Quelques grands noms,
essentiellement italiens et français, vont dans les premières
décennies où le nouvel art va se répandre
en Europe, le perfectionner et donner au livre imprimé
sa forme actuelle. En matière de choix de caractères,
ils vont surtout assurer la prédominance du caractère
romain sur le caractère gothique.
Le caractère
gothique de Gutenberg
et des proto-imprimeurs
Lorsque l'imprimerie
apparut, les premiers typographes s'appliquèrent à
ne pas bouleverser les habitudes de leur clientèle naturelle
: celle des manuscrits. Fort logiquement, ils s'efforcèrent
d'imiter le plus fidèlement possible le travail des calligraphes.
Ils utilisèrent
donc la lettre gothique, dans sa version Textura. Cette
écriture monumentale se caractérisait par sa compression
verticale, ses brisures, sa rigidité et l'opposition des
pleins et des déliés.
Bible
à 42 lignes de Gutenberg
Cependant, comme toute
lettre trop « intellectualisée », elle avait
le défaut d'être difficile à lire. En effet,
dans le gothique chaque caractère individuel tend à
perdre sa spécificité, ce qui ralentit bien évidemment
l'oil du lecteur.
Par ailleurs, et afin
d'imiter au mieux les manuscrits, de nombreux signes furent fondus
en plus de l'alphabet de 25 lettres (nous sommes à la fin
du Moyen Age). Gutenberg pour sa B 42 fondit ainsi 202 caractères
différents : dix lettres 'a' plus ou moins large afin d'optimiser
la mise en page, de nombreuses abréviations latines dont
les copistes abusaient pour faciliter leur travail, des ligatures
et des lettres de liaison (groupement plus compact de lettres).
L'introduction
du romain en Italie :
l'ouvre de Nicolas
Jenson
La fin du XVe siècle
est marquée par la progression de l'humanisme en Europe.

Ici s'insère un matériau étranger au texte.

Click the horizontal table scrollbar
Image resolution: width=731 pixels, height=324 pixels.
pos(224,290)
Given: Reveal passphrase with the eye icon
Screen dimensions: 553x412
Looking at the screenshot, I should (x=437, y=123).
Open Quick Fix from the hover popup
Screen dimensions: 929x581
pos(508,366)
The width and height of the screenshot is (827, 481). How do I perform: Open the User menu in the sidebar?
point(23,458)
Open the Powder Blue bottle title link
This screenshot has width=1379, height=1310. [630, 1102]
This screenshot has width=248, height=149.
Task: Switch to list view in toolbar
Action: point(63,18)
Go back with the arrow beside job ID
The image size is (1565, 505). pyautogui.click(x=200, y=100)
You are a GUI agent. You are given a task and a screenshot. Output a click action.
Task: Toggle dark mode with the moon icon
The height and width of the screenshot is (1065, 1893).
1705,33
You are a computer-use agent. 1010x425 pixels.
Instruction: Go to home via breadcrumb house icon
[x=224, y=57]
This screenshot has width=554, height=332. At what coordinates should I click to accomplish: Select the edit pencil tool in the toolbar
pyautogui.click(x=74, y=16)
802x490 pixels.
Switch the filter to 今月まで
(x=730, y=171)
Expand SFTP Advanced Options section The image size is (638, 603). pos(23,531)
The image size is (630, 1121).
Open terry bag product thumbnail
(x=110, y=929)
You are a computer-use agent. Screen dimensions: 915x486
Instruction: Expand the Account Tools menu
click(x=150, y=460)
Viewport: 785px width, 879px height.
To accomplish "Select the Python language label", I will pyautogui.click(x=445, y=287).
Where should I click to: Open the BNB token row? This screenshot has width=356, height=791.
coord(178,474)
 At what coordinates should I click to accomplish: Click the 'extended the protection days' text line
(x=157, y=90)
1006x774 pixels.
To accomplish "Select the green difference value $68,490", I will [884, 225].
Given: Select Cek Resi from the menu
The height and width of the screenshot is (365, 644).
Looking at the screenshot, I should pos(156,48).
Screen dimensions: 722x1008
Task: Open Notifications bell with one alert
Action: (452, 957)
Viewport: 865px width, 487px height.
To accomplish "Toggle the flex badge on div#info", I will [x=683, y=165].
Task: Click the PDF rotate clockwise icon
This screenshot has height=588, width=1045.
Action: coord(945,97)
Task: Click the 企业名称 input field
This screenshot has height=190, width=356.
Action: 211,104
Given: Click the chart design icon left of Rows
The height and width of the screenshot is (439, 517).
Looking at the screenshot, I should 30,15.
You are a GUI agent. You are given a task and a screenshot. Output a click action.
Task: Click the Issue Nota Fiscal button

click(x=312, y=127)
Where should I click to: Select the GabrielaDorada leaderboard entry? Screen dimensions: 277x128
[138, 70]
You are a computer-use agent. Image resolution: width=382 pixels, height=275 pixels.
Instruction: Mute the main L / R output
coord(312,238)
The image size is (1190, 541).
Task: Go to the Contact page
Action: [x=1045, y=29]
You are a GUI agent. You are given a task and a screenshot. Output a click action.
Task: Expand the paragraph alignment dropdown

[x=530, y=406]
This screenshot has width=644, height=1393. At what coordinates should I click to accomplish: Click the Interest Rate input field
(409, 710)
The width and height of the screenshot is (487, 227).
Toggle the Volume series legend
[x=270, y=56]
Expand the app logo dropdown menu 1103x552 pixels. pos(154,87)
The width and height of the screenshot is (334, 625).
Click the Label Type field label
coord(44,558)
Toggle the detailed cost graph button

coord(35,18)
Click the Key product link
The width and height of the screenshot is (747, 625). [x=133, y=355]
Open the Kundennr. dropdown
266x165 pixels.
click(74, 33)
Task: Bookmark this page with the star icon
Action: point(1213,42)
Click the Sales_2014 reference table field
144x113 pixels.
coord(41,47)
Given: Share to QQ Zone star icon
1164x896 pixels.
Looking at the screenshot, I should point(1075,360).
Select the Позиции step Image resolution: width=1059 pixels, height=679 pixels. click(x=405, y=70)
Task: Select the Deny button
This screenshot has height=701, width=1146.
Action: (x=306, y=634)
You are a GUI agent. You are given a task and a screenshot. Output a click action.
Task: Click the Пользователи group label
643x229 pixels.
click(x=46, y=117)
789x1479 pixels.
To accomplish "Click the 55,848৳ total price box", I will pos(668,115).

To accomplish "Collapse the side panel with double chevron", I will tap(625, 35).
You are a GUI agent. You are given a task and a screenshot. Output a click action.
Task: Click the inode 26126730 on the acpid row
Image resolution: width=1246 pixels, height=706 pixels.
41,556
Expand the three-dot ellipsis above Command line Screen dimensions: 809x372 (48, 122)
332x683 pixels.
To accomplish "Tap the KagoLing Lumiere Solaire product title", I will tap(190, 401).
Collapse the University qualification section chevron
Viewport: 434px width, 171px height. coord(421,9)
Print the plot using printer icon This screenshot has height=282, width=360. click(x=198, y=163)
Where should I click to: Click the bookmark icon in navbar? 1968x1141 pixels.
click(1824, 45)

Le goût des premiers humanistes pour l'Antiquité,
devait donner naissance à un nouveau style calligraphique
appelé écriture humanistique qui reposait sur une
redécouverte des capitales romaines antiques combinées
à l'utilisation d'une version simplifiée de l'écriture
caroline pour les minuscules.
On doit les premiers
essais de caractères romains typographiés aux imprimeurs
allemands travaillant en Italie : Conrad Sweynheym et Arnold Pannartz
(1465). Ces derniers, fondirent à Subiaco d'abord, puis
à Rome ensuite, un caractère romain hybride, encore
imprégné de l'esprit gothique.
Romain
de Subiaco (1465)
Les premiers vrais
romains nacquirent à Venise. On les doit aux imprimeurs
Jean et Wendelin de Spire. Leur dessin fut perfectionné
par le français Nicolas Jenson (1470). Son caractère
était encore assez lourd, au faible contraste entre pleins
et déliés et comportait des empattements assez épais.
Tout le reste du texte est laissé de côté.